**RECORDS TO PROCESS:**

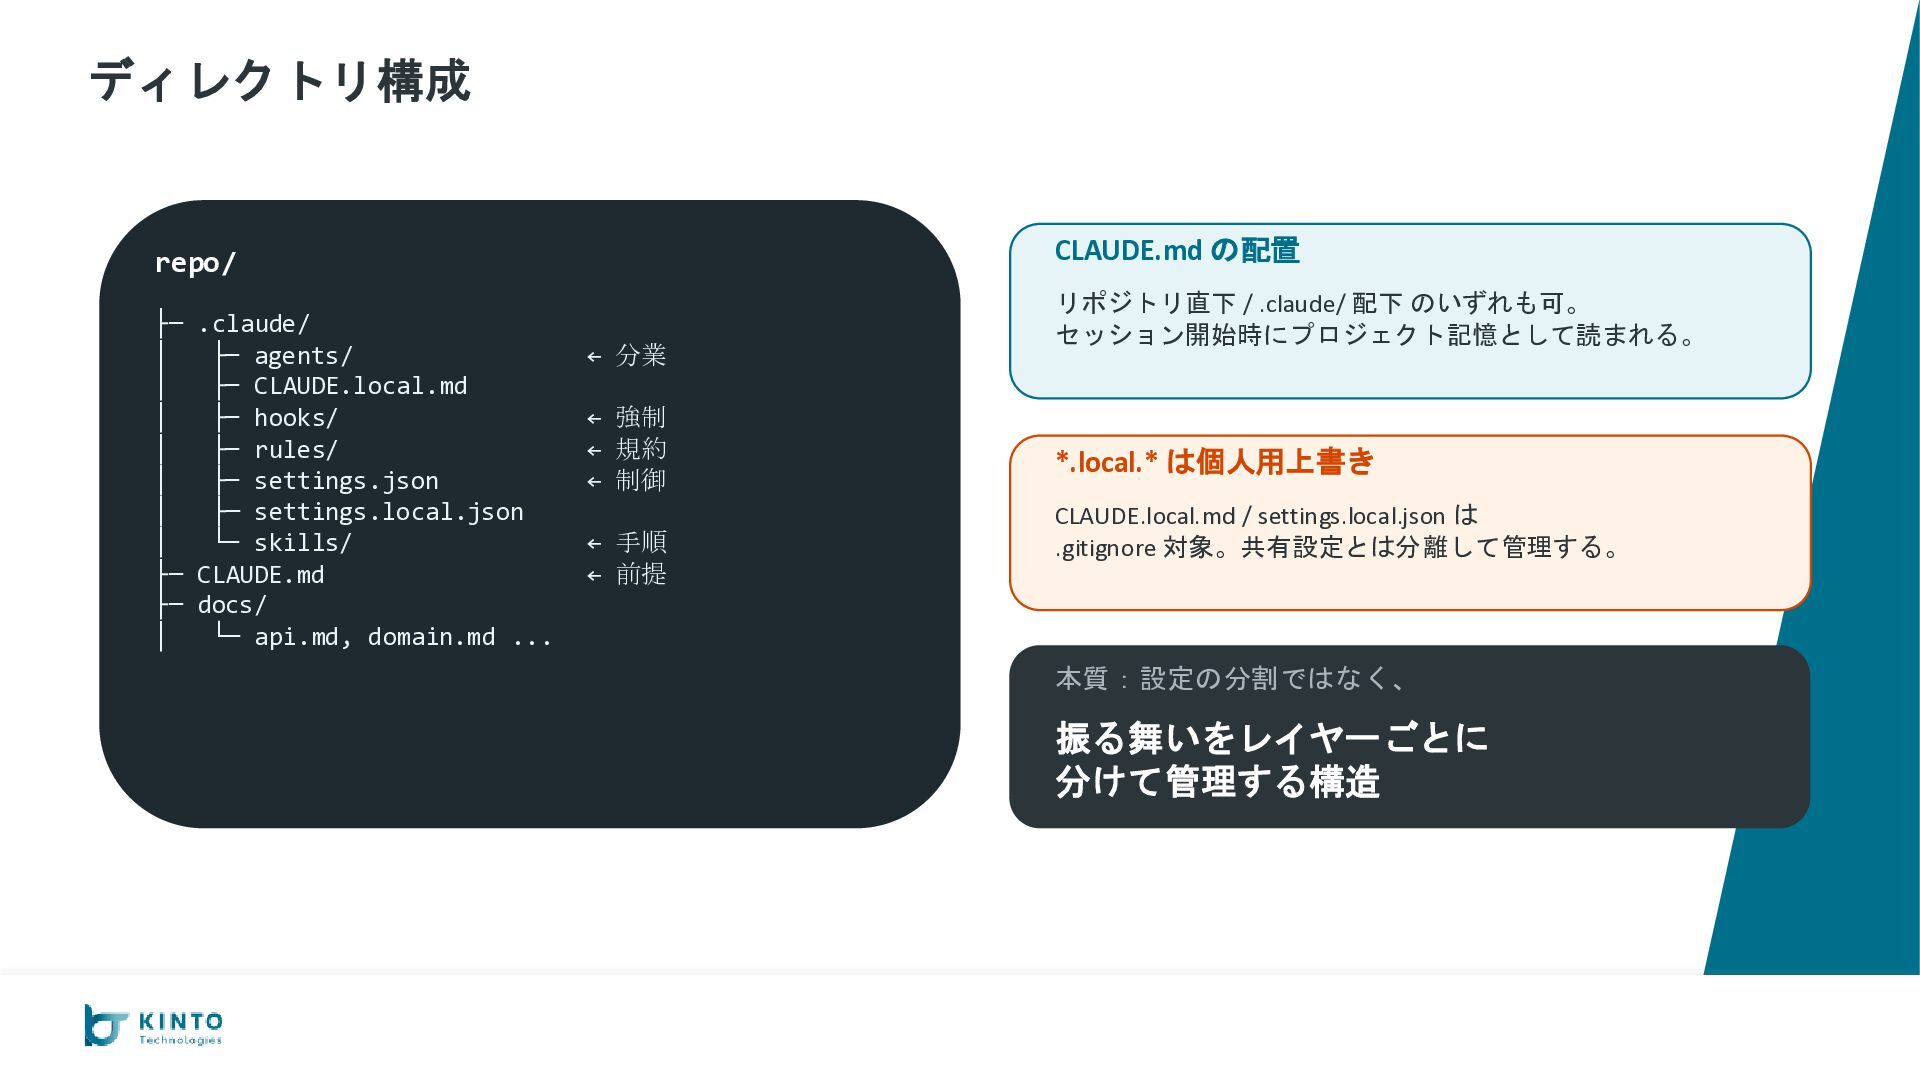
Task: Click the *.local.* は個人用上書き heading
Action: 1215,462
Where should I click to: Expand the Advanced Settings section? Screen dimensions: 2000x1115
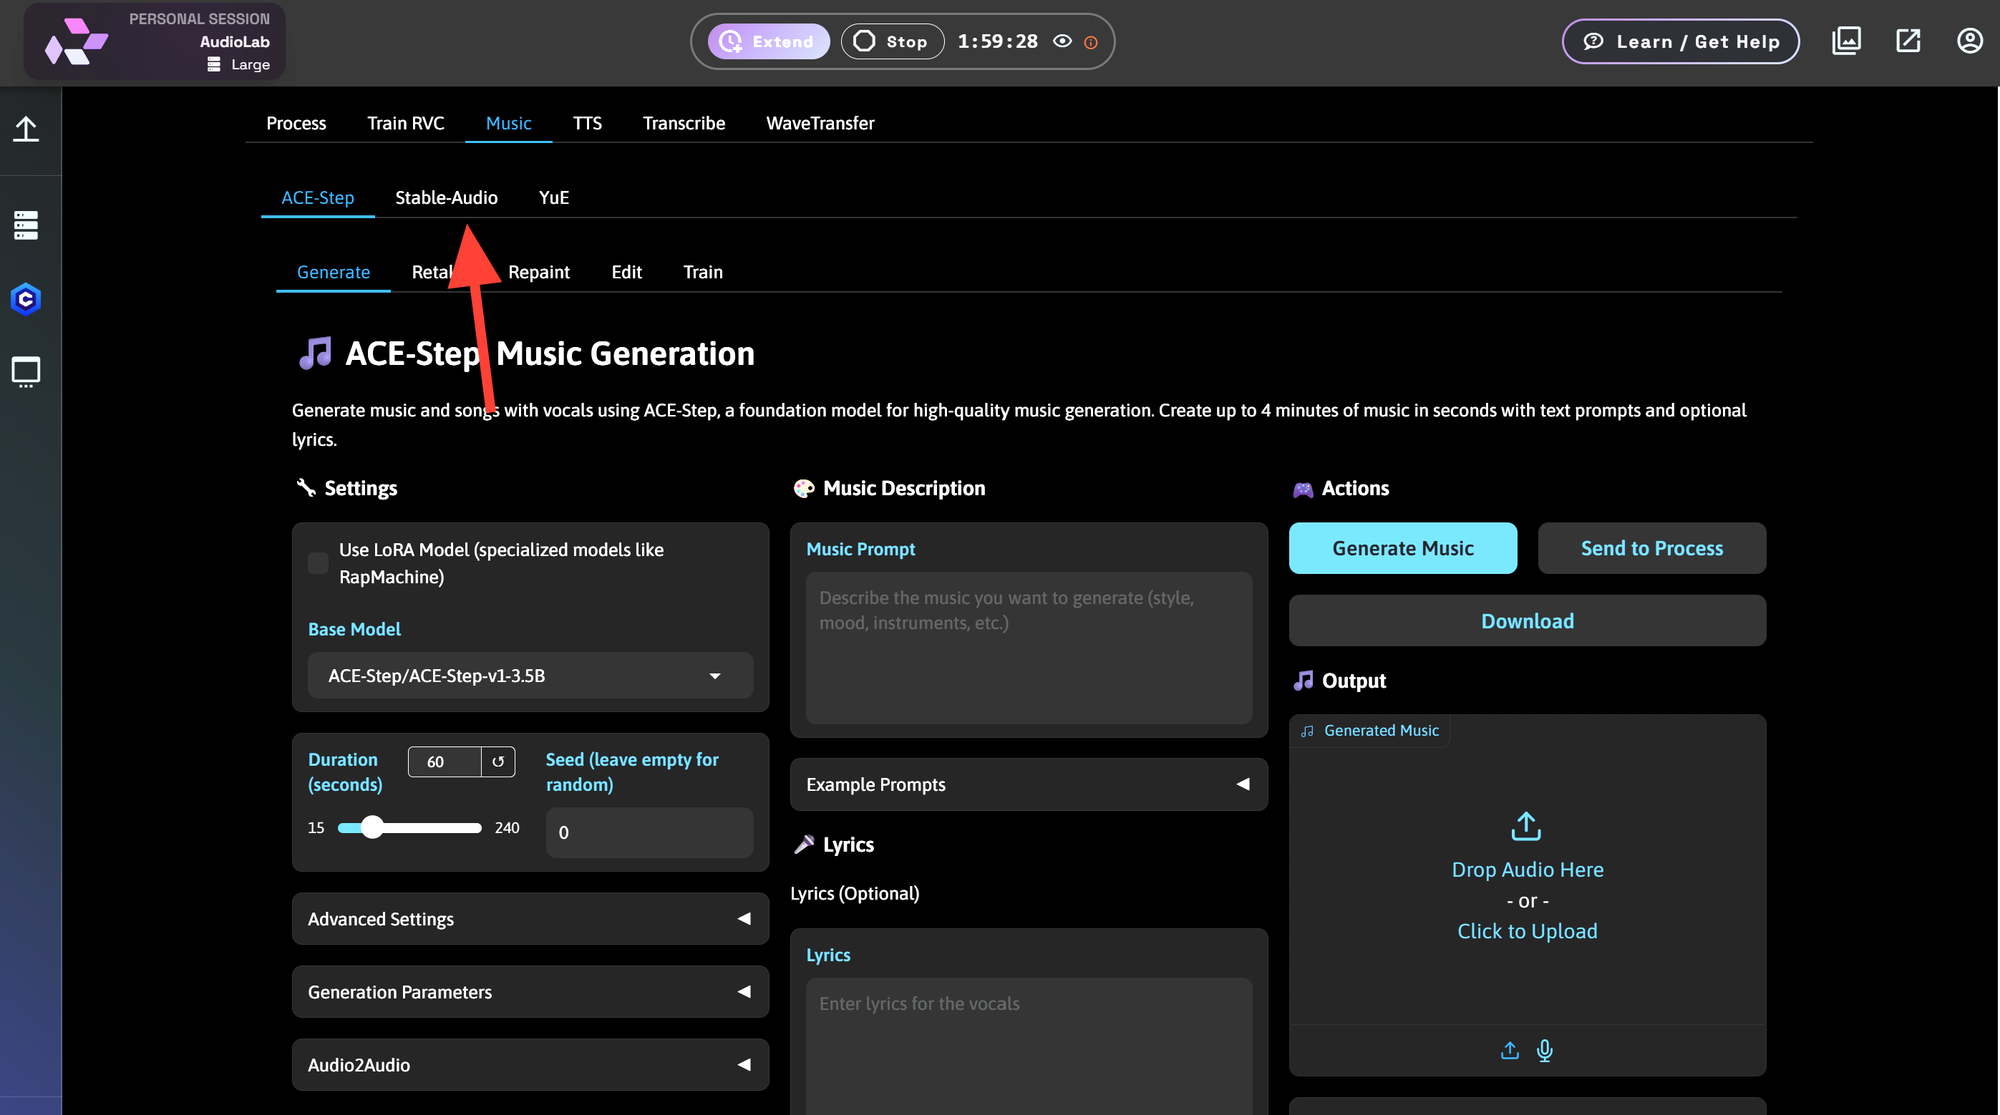[530, 918]
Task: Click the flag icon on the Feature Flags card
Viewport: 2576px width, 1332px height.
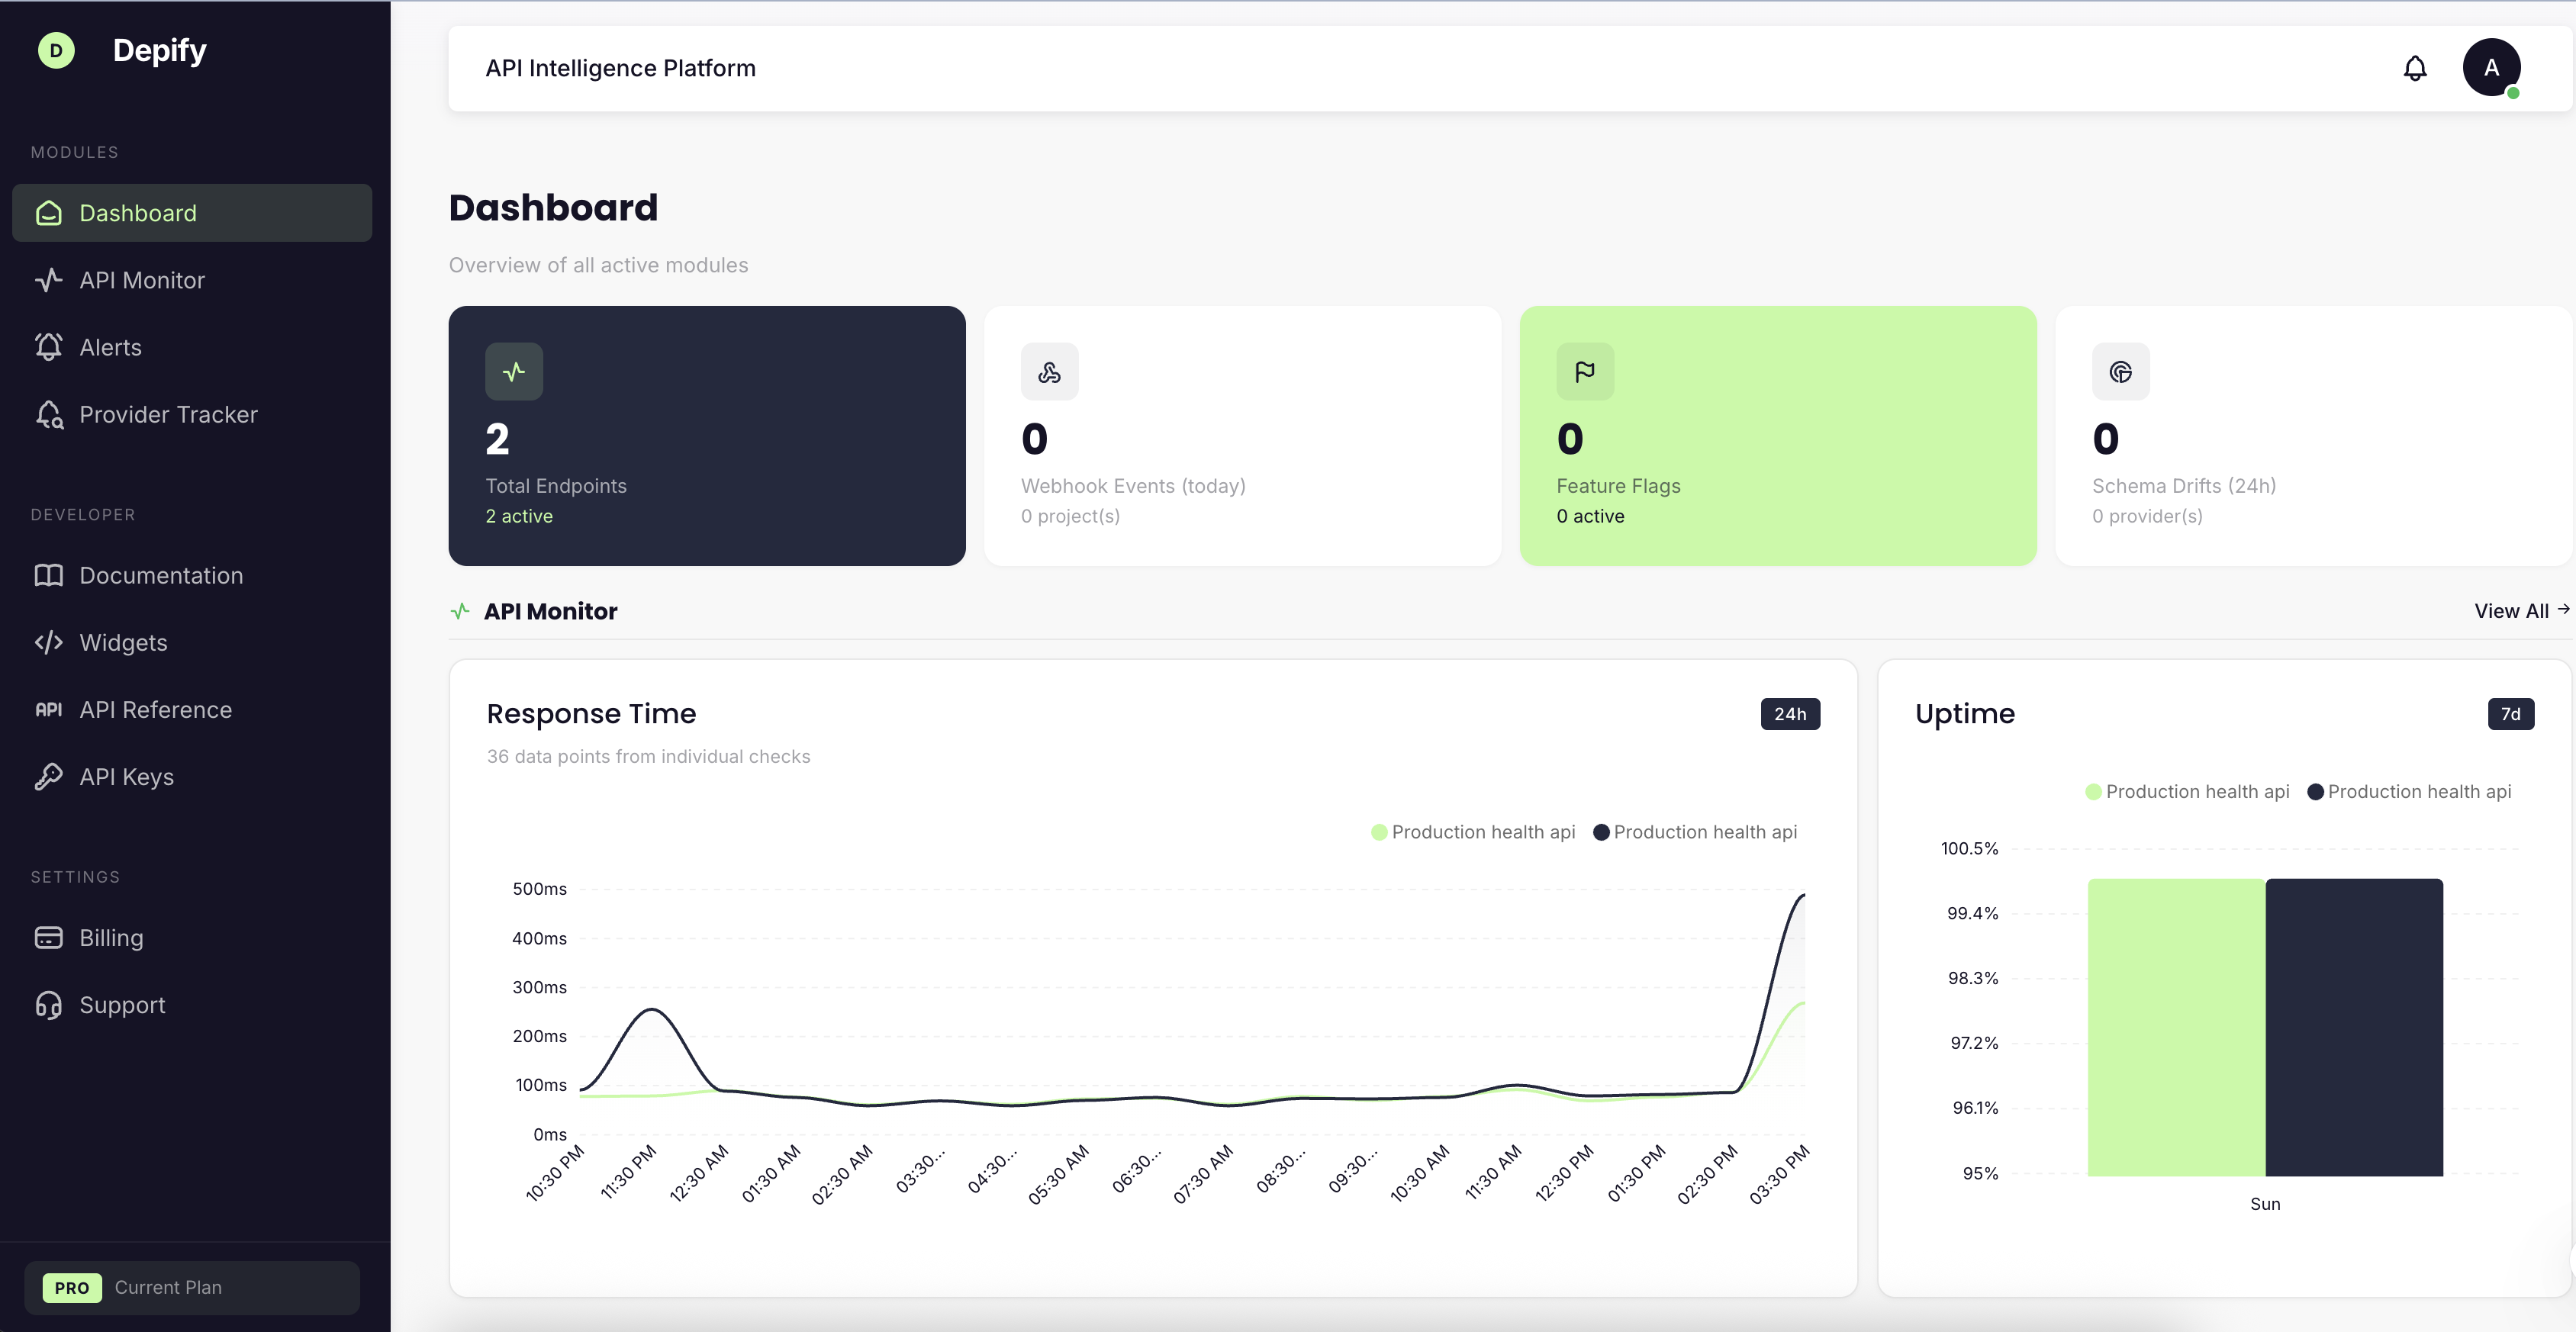Action: pos(1584,371)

**HOW TO COMPLETE THIS TASK:** What you return must match, line for line, the records from the line containing "Task: Click the flag" through their end, with both ends included and no pictures.

**EXERCISE ANSWER:**
Task: Click the flag icon on the Feature Flags card
Viewport: 2576px width, 1332px height.
Action: pos(1584,371)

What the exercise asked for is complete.